What is needed: Reproduce the records that follow exactly as they are written.

+ + + + +

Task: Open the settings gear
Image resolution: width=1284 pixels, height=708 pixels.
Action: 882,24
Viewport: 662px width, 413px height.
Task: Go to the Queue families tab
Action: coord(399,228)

+ + + + +

Exercise answer:
Task: Open the settings gear
Image resolution: width=1284 pixels, height=708 pixels.
Action: 882,24
Viewport: 662px width, 413px height.
Task: Go to the Queue families tab
Action: coord(399,228)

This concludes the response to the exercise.